Emails from a stranger never quite mean what they seem at first. Sometimes, they seem perfectly obvious, sometimes they don’t, but they never, ever mean what you might think they mean at first glance. Take it from someone who learned that in a most interesting way.

About three months ago, I started to receive emails from a person that only identified himself as Hallon, and he told me many interesting stories about a world that he claimed lay on another dimension from ours. He was actually quite a storyteller, as I read over the records of the emails that we had exchanged. I still have them, even now. They are perhaps the only proof of what happened, besides this journal I’ve decided to write.

Over the three months we talked to each other, Hallon painted a vivid picture of his world.

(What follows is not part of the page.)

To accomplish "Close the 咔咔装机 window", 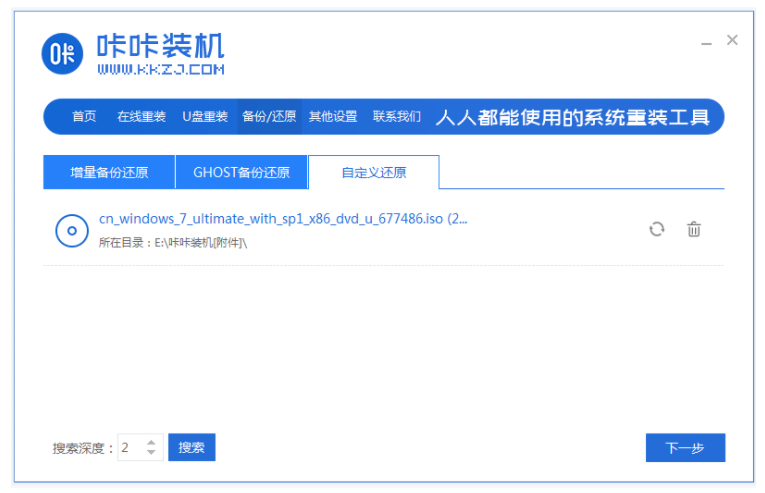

Filled with creatures from many fantasy worlds, including dragons, werewolves, griffins, elves, and dwarves, the only thing that it seemed to lack were humans. But that was beside the point. He claimed that he was going to come for me, and take me to his world of Vernadum, because I was the reincarnation of their greatest general from the past.

Of course, such emails were ridiculous. I am fond of the many fantasy novels that had been published, and I also enjoy a good roleplay. However, this guy sounded like a total madman, so after those three months of listening to such messages, I simply began deleting the messages that came in. I didn’t wish to listen to anymore of this stranger’s rantings.

About that time, my life took a turn for the stranger.

Though the emails stopped, I was finding strange little items during my day. At college, I would find little notes under my backpack at the end of a class, getting up from a computer and getting my ID card, and even hanging from the paper towel roll after I washed my hands in the restroom. Each of them had the same message, in the same handwriting, each time.

“The time to leave is drawing close. I will take you to your true home soon.”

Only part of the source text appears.